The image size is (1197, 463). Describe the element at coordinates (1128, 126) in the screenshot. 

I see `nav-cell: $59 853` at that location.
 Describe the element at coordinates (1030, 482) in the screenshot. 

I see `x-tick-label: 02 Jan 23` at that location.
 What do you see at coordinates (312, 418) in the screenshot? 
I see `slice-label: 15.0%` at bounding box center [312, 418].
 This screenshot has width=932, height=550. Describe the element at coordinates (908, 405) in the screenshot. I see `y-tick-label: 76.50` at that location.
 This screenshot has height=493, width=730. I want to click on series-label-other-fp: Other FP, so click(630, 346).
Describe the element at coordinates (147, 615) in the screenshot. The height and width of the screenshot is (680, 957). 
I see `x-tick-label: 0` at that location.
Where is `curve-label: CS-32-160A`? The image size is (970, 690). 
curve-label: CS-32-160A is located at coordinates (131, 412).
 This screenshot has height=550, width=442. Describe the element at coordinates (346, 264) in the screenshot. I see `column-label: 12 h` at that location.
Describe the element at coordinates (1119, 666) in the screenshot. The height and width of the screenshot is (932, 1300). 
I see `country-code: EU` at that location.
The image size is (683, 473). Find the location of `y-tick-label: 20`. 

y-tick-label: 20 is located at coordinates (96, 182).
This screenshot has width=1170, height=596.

☆ ☆ ☆ ☆ ☆ ☆ ☆

What the exercise asks.
Return all of the lines above word for word, with nothing changed, added, or left out.

Answer section.
The image size is (1197, 463). Describe the element at coordinates (1128, 126) in the screenshot. 

I see `nav-cell: $59 853` at that location.
 Describe the element at coordinates (1030, 482) in the screenshot. 

I see `x-tick-label: 02 Jan 23` at that location.
 What do you see at coordinates (312, 418) in the screenshot? 
I see `slice-label: 15.0%` at bounding box center [312, 418].
 This screenshot has width=932, height=550. Describe the element at coordinates (908, 405) in the screenshot. I see `y-tick-label: 76.50` at that location.
 This screenshot has height=493, width=730. I want to click on series-label-other-fp: Other FP, so click(630, 346).
Describe the element at coordinates (147, 615) in the screenshot. The height and width of the screenshot is (680, 957). 
I see `x-tick-label: 0` at that location.
Where is `curve-label: CS-32-160A`? The image size is (970, 690). 
curve-label: CS-32-160A is located at coordinates (131, 412).
 This screenshot has height=550, width=442. Describe the element at coordinates (346, 264) in the screenshot. I see `column-label: 12 h` at that location.
Describe the element at coordinates (1119, 666) in the screenshot. The height and width of the screenshot is (932, 1300). 
I see `country-code: EU` at that location.
The image size is (683, 473). Find the location of `y-tick-label: 20`. 

y-tick-label: 20 is located at coordinates (96, 182).
This screenshot has width=1170, height=596.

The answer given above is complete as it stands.